> **Records from a data collection**:
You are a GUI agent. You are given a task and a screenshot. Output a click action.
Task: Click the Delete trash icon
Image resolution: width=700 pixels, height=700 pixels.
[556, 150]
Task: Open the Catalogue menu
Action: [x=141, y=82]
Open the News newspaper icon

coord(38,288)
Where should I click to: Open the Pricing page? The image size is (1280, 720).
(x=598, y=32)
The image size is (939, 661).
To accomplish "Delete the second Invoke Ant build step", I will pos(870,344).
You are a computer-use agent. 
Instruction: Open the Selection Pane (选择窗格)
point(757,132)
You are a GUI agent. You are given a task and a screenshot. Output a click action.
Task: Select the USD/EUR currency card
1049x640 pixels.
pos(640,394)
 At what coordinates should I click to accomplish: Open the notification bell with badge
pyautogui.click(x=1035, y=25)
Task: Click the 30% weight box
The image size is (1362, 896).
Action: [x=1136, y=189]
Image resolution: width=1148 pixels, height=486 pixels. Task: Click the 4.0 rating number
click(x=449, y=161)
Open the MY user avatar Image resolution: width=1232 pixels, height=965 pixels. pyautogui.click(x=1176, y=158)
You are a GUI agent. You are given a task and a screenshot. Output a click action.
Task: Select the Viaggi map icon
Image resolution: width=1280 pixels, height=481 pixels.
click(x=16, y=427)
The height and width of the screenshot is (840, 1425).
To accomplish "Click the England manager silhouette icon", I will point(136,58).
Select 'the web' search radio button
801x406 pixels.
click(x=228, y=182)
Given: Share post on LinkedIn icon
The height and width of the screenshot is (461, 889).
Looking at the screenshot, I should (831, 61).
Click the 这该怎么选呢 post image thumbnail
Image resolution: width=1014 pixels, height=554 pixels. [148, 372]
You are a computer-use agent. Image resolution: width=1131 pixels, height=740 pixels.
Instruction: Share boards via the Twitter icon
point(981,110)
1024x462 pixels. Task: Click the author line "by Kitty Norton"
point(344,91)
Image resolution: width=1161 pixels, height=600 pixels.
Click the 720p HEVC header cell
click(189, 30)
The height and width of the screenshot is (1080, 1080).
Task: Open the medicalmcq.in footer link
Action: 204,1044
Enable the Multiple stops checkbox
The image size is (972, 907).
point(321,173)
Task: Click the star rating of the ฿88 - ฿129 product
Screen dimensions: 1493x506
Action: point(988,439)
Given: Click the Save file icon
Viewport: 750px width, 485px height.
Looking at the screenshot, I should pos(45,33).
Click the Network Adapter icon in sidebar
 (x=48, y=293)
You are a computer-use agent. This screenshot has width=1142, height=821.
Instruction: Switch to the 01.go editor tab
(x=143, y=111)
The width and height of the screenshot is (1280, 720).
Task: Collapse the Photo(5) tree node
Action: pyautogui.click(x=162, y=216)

> **Prompt**:
Count lines, not occurrences. State how many lines of the entries contain the word "computer", and add nothing.

> **Answer to the problem**:
3